H.D. Palmer, the spokesman for the state Department of Finance, said the Republican governor has proposed $14 billion in new revenue to mitigate the impact of the shortfall on state programs. Still, he said, "no one is going to come back to sea level in this proposal."
Faced with millions in potential reductions, school districts including Berkeley, Livermore and Dublin plan to notify some employees by March 15 that they might lose their jobs. State law requires districts to inform staff of potential layoffs by that date, long before the state budget is passed and school districts know how much money they have to spend.
William Huyett, the superintendent of Berkeley schools, said his district would likely be forced to cut its support services — such as transportation, custodial, and food service — by up to 25 percent, according to Schwarzenegger's January proposal.
"That's a severe cut," Huyett said. With $9 million in planned reductions, he said, "I think that the district, in many ways, could not function effectively."
Oakland schools plan to cut $29 million from its general purpose fund, which now amounts to about $230 million. Under the district's latest plan, each school would see its funding drop by 4.5 percent in 2009-10. Central office departments would absorb the rest of the cuts.
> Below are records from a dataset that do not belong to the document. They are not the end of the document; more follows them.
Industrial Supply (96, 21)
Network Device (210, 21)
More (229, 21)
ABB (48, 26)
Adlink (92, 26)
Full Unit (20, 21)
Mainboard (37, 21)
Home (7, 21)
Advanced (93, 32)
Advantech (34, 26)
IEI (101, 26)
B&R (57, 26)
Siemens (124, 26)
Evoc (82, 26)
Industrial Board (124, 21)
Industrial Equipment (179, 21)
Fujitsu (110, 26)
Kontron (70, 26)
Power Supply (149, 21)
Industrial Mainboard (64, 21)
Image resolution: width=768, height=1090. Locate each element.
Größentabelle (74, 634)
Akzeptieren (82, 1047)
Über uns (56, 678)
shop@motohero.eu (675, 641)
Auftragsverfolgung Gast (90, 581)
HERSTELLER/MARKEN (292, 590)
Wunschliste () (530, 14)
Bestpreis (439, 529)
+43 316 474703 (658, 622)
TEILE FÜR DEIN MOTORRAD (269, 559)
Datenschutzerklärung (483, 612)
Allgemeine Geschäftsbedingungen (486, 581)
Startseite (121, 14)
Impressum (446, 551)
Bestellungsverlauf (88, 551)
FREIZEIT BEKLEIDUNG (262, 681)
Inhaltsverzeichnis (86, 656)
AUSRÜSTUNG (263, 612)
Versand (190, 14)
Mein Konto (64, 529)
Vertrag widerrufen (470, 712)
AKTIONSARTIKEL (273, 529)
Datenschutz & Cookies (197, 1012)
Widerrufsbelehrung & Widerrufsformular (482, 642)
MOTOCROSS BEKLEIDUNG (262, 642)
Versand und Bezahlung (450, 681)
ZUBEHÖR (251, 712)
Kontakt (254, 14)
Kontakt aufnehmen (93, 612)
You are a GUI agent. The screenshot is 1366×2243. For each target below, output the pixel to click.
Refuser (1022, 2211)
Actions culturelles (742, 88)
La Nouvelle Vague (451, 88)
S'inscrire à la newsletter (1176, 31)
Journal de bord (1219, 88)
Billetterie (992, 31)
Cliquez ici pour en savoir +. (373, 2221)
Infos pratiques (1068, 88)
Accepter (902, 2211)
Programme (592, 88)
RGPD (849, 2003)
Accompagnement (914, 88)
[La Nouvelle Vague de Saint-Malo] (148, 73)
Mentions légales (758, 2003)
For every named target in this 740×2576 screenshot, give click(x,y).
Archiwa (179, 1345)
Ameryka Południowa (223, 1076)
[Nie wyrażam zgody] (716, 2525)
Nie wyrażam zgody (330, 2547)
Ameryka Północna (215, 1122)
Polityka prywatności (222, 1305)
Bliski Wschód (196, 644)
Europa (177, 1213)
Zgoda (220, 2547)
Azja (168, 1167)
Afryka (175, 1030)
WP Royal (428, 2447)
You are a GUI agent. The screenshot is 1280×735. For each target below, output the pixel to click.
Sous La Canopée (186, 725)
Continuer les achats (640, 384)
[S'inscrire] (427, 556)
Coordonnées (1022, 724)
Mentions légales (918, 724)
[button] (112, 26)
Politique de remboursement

"We're working to ensure that we won't have to lay anyone off, but at this time, we can't offer any guarantees," said district spokesman Troy Flint.
California's constitution requires the state budget to be approved each year by two-thirds of the Legislature, a threshold some Democrats are pushing to lower to a simple majority. The Republican minority has taken a stand against new taxes, arguing that the government should balance its books exclusively by curtailing its spending. Stalemates are common; school district financial planning involves a fair amount of guesswork.
For that reason, Stephen Hanke, the superintendent of Dublin schools, said the district plans to send pink slips to all teachers paid from special-purpose funds.
"We must plan for the worst and hope for the best," Hanke said.